===== ФРАГМЕНТ ДОКУМЕНТА =====
Между тем разгоревшийся на рубеже XVI и XVII вв. спор о соотношении истории и поэзии имел уже к тому времени долгую историю. Его истоки уводят нас в Древнюю Грецию, подарившую миру не только Гомера, великих драматургов, но и первых крупных историков — Геродота и Фукидида. Древнегреческая мысль, начав со взгляда на историю как на род искусства (отсюда муза Клио), завершила исследование интересующего нас во—проса полным противопоставлением истории и поэзии, истории и драмы, делая ударение на принципиальном их различии. В итоге сравнения наибольший урон понесла история.
Оксфордский словарь английского языка знает девять значений слова «история». Основное из них восходит к греческому ???????, что значит «расследование», «исследование», «узнавание», «установление». «Исторический метод» «отца истории» Геродота в наиболее достоверной части его труда, как известно, сводился к опросу очевидцев событий, его интересовавших, т. е. к своего рода «расследованию» того, «как все на самом деле было». Другими словами, понятие «история» раскрывалось как эмпирическое исследование былого, установление подлинных фактов, событий, случившегося. В результате «история» отождествлялась с методом и целью работы историка, т. е. со способом узнавания. Из этой смысловой грани термина исходил Аристотель, когда определял различия между историком и поэтом. В своей «Поэтике» он усмотрел их не в том, что один пишет прозой, а другой — стихами. Можно переложить сочинение Геродота стихами, но оно и после этого останется родом истории. Различие заключается в том, что один описывает вещи, которые «действительно были», а другой — те, которые «могла быть»; один рассматривает «то, что действительно случилось», а другой — что в той же ситуации может случиться. Из этого Аристотель заключал: поэзия — в определенном смысле более философская и более возвышенная область знания, чем история. Поскольку первая интересуется вечным, ее утверждения имеют форму универсалий, утверждения же истории ограничены временными рамками и носят поэтому частный характер. Если, продолжает Аристотель, поэт пишет о вещах, действительно имевших место (как это делает историк), он тем не менее остается поэтом, ибо события, действительно происшедшие, могут случиться и в будущем, т. е. в этом контексте вымысел столь же правдив, как и истина. Итак, по Аристотелю, истинность вымысла бесконечно ценнее (познавательно) истины действительной, исторической 17.
===== СТРОКИ ДАННЫХ =====
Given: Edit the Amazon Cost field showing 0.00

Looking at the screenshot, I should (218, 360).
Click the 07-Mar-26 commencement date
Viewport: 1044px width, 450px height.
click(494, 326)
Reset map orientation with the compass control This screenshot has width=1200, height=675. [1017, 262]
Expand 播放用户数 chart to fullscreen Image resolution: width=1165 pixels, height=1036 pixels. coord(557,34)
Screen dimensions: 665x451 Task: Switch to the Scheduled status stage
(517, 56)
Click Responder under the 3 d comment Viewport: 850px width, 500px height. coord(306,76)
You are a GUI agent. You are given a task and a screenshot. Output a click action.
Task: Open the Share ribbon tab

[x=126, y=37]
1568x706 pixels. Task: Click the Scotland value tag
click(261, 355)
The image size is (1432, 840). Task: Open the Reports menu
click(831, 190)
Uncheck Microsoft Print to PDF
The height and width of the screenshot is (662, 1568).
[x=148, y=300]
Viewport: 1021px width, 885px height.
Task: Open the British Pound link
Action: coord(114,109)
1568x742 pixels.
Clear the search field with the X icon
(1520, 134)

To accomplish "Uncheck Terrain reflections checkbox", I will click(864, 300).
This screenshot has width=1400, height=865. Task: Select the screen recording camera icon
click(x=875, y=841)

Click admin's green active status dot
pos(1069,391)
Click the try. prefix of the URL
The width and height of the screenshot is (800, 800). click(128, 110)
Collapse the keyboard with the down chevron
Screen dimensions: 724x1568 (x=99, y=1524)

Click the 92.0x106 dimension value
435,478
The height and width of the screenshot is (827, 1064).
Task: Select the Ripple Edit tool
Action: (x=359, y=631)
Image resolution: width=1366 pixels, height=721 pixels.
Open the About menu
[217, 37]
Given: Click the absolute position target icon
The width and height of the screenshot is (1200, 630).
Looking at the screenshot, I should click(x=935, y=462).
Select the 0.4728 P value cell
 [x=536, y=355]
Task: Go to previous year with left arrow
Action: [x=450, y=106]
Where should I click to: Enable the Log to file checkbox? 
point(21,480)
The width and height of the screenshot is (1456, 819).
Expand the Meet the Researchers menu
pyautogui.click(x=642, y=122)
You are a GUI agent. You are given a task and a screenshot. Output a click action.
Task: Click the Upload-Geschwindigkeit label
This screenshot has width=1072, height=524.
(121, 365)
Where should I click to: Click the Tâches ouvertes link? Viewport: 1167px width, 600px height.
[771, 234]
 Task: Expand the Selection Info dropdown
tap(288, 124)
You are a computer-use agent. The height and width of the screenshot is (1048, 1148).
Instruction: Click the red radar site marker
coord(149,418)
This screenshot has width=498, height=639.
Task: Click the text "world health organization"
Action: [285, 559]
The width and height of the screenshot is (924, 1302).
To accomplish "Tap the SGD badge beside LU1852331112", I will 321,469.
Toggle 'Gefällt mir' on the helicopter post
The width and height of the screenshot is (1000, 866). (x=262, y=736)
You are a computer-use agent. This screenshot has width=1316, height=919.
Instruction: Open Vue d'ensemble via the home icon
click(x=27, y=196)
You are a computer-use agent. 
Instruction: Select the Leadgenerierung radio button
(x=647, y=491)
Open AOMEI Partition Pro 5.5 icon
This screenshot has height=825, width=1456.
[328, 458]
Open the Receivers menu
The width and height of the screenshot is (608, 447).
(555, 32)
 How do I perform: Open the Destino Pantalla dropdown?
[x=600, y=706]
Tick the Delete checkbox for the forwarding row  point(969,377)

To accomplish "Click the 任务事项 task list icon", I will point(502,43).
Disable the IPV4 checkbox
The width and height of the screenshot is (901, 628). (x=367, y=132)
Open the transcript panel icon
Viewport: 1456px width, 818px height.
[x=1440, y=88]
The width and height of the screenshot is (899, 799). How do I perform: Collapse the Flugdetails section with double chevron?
=====
ЗАДАНИЯ:
a - Сколько значений слова «история» приводит Оксфордский словарь английского языка, согласно фрагменту о споре истории и поэзии?
b - Перепишите слово в слово отрывок из фрагмента о споре истории и поэзии, начиная со слов «Между тем разгоревшийся» и далее до слов «урон понесла история.».

ОТВЕТЫ К ЗАДАНИЯМ:
a - Девять.

b -
Между тем разгоревшийся на рубеже XVI и XVII вв. спор о соотношении истории и поэзии имел уже к тому времени долгую историю. Его истоки уводят нас в Древнюю Грецию, подарившую миру не только Гомера, великих драматургов, но и первых крупных историков — Геродота и Фукидида. Древнегреческая мысль, начав со взгляда на историю как на род искусства (отсюда муза Клио), завершила исследование интересующего нас во—проса полным противопоставлением истории и поэзии, истории и драмы, делая ударение на принципиальном их различии. В итоге сравнения наибольший урон понесла история.